Time Stops for No Mom
One of the hardest things about being a parent is reconciling your relationship with time. When you have both typical and special needs children time can get even more complicated. Parents of typical kids want to slow down time as best as they can and in some instances, stop it from passing all together. Parents of children with special needs find themselves in situations where time cannot pass fast enough and the dichotomy between the two can create quite a dilemma. It forces you to take a moment and contemplate the relentless reality of time.
It has been almost ten years since I received my daughter’s diagnosis and I continue to struggle with intermittent episodes of complex and complicated states of grief. It Is not the same potent and all-consuming grief I experienced a decade ago, however, it is a subtle emotion that seems to rise to the surface with each new loss I experience. These past few weeks I have been grieving more than usual. Surprisingly, it’s not about Sydney and her SMS but rather all my other losses that have come as a result of it, particularly my relationship with my boys. To cope with many of the difficult aspects of SMS I had been wishing time away so that I would get to an easier place with it all – but by doing that I rushed through so much time with my boys; time I can never get back. Rarely do people discuss the loss you have with your typical kids. For 10 years, I grieved the loss of what SMS took from me in terms of a typical daughter but not the time it robbed from me with my typical boys.
My boys were 4 and 5 when their sister was diagnosed. Our life got turned upside down and my husband and I took on a divide and conquer approach. While it insured that their needs were always met, unfortunately it meant that sometimes my husband and I would miss out on some key moments in their lives. Each of us missed out on sporting events, open school nights, award ceremonies, and chorus concerts. We missed doing things as a family since my daughter simply could not handle going to movies, restaurants, parties, and even traveling vacations. During this time, I didn’t allow myself to really focus on what I was missing as I was too much in the trenches of SMS. The truth was that I was so afraid of what SMS was doing to my daughter and to our life that I just couldn’t allow myself to realize what I was missing. Walking that fine line between special needs mom and typical mom was tough. My daughter required intense constant supervision and it literally took up all my time. It was impossible for me to be in both places at once. I took comfort knowing that my boys always had one of their parents ready and available to them as needed.

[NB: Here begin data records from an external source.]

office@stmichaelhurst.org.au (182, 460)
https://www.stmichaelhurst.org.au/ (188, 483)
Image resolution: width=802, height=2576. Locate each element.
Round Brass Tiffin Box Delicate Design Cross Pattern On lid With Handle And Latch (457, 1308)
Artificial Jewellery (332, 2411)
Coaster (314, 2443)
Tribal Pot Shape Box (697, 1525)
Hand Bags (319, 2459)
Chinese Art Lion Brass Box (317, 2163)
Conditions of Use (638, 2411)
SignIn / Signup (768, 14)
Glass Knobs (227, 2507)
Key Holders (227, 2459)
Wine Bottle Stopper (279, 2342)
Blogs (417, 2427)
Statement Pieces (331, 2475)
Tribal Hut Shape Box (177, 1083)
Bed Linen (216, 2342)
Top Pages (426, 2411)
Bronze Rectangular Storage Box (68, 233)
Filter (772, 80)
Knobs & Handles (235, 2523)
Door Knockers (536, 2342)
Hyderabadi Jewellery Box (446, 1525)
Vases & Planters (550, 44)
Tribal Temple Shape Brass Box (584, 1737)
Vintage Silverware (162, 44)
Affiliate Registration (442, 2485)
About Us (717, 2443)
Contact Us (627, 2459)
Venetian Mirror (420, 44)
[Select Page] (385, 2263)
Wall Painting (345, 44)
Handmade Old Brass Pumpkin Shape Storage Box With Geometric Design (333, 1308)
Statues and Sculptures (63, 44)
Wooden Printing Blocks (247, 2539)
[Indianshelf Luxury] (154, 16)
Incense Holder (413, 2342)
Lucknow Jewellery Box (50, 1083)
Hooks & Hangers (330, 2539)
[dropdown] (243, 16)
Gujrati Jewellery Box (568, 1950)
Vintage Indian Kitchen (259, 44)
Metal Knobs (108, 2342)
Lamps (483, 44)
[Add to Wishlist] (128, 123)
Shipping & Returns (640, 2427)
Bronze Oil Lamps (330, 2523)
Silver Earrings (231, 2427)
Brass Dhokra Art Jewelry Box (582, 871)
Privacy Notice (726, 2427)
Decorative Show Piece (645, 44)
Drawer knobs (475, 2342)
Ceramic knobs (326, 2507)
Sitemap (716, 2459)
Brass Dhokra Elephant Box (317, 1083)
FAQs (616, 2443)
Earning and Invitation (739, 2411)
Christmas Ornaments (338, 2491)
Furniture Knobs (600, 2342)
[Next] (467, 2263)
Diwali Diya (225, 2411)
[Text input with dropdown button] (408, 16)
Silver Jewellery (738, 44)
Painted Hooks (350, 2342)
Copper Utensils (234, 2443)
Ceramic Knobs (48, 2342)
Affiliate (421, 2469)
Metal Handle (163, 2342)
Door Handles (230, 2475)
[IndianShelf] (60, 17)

In my very first blog I wrote that every ten years your life goes through a big renovation and I think that’s what’s happening to me now. Life is changing, my outlook is changing, and what is important to me is changing. 10 years ago, I wanted time to pass and now I just can’t get it to slow down enough. Today my boys are 14 and 15 and I can’t believe how quickly time has passed. I look back to where I was 10 years ago and I was so petrified and paralyzed by SMS. Adrenaline was my fuel back then and my only focus was making sure that SMS did not destroy us.
Today I have put so many pieces back together in my life. I am no longer afraid of SMS, I no longer fear that it will destroy us, and my mind is now available to focus on other things. I am now ready to be more available to my boys, however, now that they are teenagers they are now less available to me. I so desperately want to turn back time but only if I could go back as the person I am today. I want a second chance at being a more present mom to my 4 and 5 year-old boys but I know that’s just not possible. So, I am left grieving once again at what I have missed out on. In time, it will pass and in fact I know this pain I am feeling will likely propel me into making some changes in my relationship with time and how I will treat it for the next 10, 20, 30+ years.
Time keeps moving whether you want it to or not. It never slows down and it never waits for you to catch up. I am in a much better place today to enjoy it and appreciate it and I will no longer rush my way through things, not even a horrible SMS tantrum.